TASKS:
1. In the piece on robot umpires, where did Bryce Harper grow up?
2. Extract the passage of the robot umpire piece from "Even if Angel" up to and including "baseball enthusiasts worldwide.", copying it word for word.

Even if Angel Hernandez wakes up and chooses violence every day he meanders behind the plate, we as a human race can never, ever, ever let the cyborgs win.

Thankfully, Bryce Harper is the latest and greatest supporter of the anti-robot umpire movement sweeping over the thoughtless minds of many naive baseball enthusiasts worldwide.

“I don’t wanna change the game that much … I like the human element,” said Harper on the record about those wacky gizmos and gadgets known as “pitch clocks” and “robot umpires”.

Growing up in Las Vegas, did Harper have to deal with arbitrary time contraptions and seemly blood-thirsty cyborgs behind the plate? No, he did not, and we should not let our children be subjected to this nonsense. While the Boomers learned nothing from The Lorax, the least Gen X and the Millennials can do is learn from Keanu Reeves himself and never let The Matrix happen.

Let’s be real. The only reason to learn kung fu is so that you can be ready to kick some cyborg butt!

SUPPLIED DATA:
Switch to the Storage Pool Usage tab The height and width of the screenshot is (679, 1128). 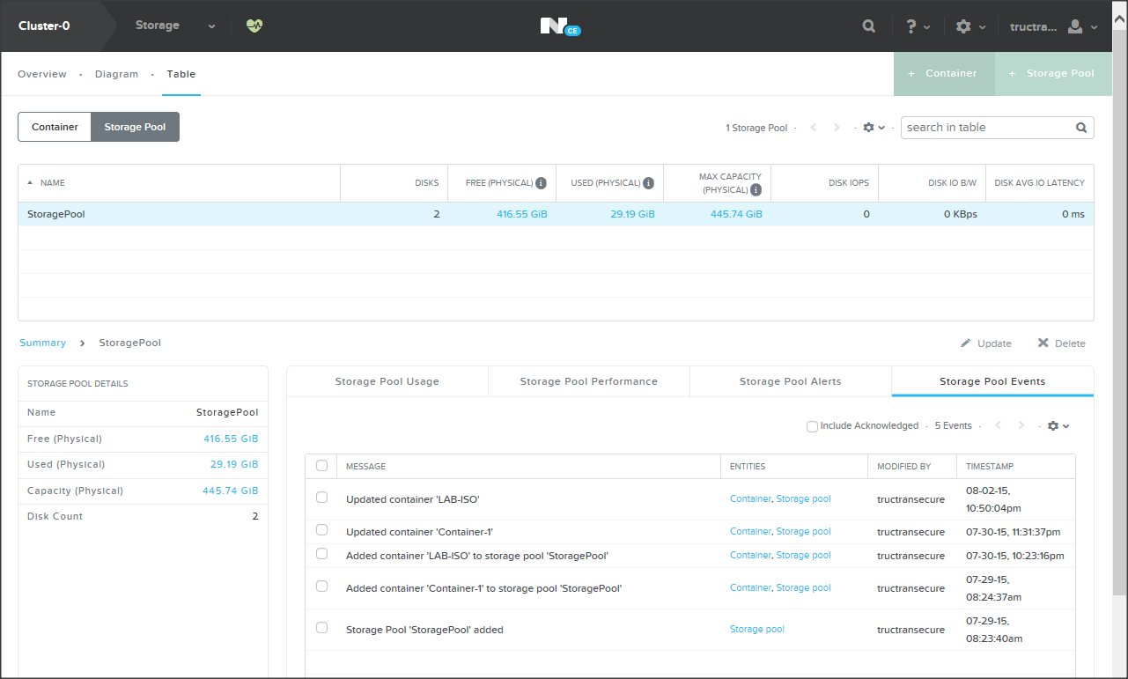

SOLUTIONS:
1. Las Vegas.

2.
Even if Angel Hernandez wakes up and chooses violence every day he meanders behind the plate, we as a human race can never, ever, ever let the cyborgs win.

Thankfully, Bryce Harper is the latest and greatest supporter of the anti-robot umpire movement sweeping over the thoughtless minds of many naive baseball enthusiasts worldwide.